Não é que seja mau. É apenas cómodo. Mais fácil. Menos solitário.
Afinal, todos precisamos, de um modo geral, uns dos outros.
É bom ter uma rede, que nos ajuda, nos protege, nos acompanha quando mais precisamos.
No entanto, as circunstâncias podem mudar. A vida pode pôr-nos à prova, quando menos esperamos e, aí, temos de nos tornar, obrigatoriamente, independentes.
Somos obrigados a nos desenvencilhar sozinhos, em situações que nunca, antes, enfrentámos dessa forma.
E, sem outra opção, lá enfrentamos e ultrapassamos o obstáculo.
Só que, feito uma vez, aprendemos.
Orgulhamo-nos de mais uma dificuldade superada.
E, de facto, sentimo-nos, a cada prova ganha, mais independentes.
O problema é o outro lado da independência.
Quando a vida nos põe tantas vezes à prova que nos habituamos a fazer tudo sozinhos, e começamos a rejeitar a ajuda, que não é mais precisa. A rede, que se tornou, de certa forma, desnecessária.
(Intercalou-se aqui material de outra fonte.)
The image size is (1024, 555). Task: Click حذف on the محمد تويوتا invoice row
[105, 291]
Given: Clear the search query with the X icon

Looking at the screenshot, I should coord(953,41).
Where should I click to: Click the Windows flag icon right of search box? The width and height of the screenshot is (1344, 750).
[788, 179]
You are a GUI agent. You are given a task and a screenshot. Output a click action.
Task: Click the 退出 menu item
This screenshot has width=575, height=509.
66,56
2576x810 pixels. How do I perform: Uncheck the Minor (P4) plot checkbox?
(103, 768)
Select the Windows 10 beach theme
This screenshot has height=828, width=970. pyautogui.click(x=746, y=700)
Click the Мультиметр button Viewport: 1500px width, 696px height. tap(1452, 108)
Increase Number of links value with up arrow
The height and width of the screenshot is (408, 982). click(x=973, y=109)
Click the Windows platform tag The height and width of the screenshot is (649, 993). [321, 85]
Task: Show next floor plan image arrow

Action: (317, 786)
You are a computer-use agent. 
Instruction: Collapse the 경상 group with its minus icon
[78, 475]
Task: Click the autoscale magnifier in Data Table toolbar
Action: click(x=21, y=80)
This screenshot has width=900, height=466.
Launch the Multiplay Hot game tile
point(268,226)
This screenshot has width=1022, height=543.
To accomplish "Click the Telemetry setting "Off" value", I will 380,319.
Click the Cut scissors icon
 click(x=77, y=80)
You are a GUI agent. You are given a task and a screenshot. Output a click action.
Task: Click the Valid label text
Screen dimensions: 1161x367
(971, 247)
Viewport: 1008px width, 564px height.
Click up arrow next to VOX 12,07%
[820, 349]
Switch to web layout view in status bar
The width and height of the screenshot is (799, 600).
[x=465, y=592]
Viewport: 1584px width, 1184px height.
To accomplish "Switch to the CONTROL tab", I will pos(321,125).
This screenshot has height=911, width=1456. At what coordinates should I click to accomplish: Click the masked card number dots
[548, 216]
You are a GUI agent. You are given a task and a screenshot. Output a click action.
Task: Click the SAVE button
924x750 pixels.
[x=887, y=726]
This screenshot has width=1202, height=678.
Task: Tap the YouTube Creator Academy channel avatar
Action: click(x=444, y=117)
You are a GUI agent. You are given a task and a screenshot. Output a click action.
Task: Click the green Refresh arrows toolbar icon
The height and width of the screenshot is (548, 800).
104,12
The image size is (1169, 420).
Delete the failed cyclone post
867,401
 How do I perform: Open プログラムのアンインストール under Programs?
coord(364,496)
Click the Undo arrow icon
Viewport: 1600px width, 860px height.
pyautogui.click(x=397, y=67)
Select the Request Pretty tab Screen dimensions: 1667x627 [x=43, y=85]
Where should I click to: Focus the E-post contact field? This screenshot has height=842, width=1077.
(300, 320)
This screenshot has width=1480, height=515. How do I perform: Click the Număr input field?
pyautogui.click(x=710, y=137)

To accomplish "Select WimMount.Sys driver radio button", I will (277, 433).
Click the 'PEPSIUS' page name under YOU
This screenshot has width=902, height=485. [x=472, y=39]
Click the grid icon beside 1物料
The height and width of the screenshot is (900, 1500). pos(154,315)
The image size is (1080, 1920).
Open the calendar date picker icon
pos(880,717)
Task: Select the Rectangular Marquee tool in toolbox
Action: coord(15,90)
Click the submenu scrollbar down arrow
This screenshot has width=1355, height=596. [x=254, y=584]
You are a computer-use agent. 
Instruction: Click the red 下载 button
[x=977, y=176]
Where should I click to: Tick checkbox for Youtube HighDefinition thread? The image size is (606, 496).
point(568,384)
A companhia que, agora, parece mais incómoda, que prazerosa.
Por vezes, querem-nos tão independentes, que acabamos por nos tornar mais solitários. Mais duros. Mais insensíveis.
Por vezes, querem tanto que vistamos uma capa que, depois, quando nos dizem que não precisamos dela em determinado momento, já não conseguimos tirá-la.